In recent years, the ministries of health (MOHs) in GMS countries have made progress in regional information sharing, inter-sectoral dialogue, and cross-border cooperation for communicable disease control (CDC). Cross-border collaboration between neighboring provinces across international borders (which includes joint outbreak investigation, information exchange, and patient referrals) is gaining momentum but needs to be integrated into routine CDC activities.

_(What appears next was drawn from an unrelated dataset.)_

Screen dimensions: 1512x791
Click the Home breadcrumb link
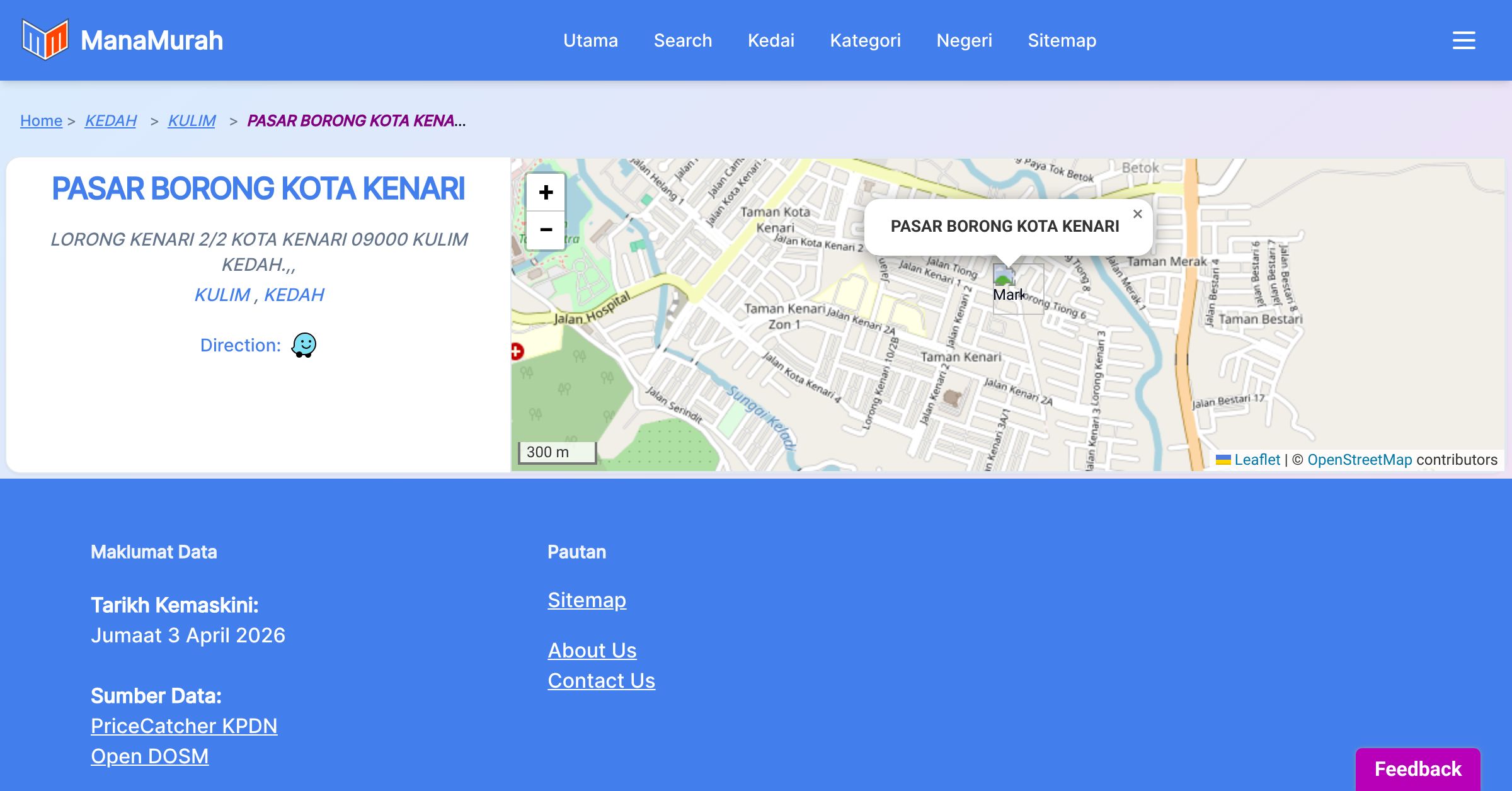[41, 120]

Health service networks within Cambodia, the Lao PDR, Myanmar, and Viet Nam (CLMV) have expanded rapidly, but marginalized, mobile, and poor people still have limited access to health services. Mobile populations, ethnic minorities, and other vulnerable groups (MEVs) and populations living in remote border areas are more likely to spread infectious diseases and tend to use health services less than the general population. Cross-border migrant workers returning home with HIV or tuberculosis infection have limited access to treatment. Disease control programs for HIV/AIDS, tuberculosis, and malaria are in place but often do not reach these vulnerable groups in border areas due to staff and funding constraints. Consequently, in some countries, up to one-third of tuberculosis cases are not identified, and one-third of diagnosed tuberculosis and HIV/AIDS cases are not properly treated.
The MOHs have implemented surveillance systems for notifiable diseases and syndromic reporting to improve reporting of events and identification of cases from the community level. However, the disease surveillance system needs further digitalization and extension to all health centers, and syndromic reporting needs to be rolled out nationally. Further, MOHs must strengthen data management and analysis. Linkages and integration between disease surveillance, district health management information, and zoonotic disease surveillance needs to be improved. MOHs have to improve their capacities for risk analysis, community preparedness, and disease outbreak response. Outbreak district response teams are often poorly equipped and financed, and need capacity building on outbreak investigation and management.
Governments’ and development partners’ investments have improved laboratory services in provincial hospitals. In contrast, district hospital laboratories are unable to comply with internationally acceptable biosafety standards or to guarantee the accuracy of their laboratory tests. Underlying problems include substandard training of laboratory staff, and insufficient equipment and supplies. Formal processes for internal and external quality assurance are lacking. Laboratory auditing for compliance with quality and safety guidelines does not exist.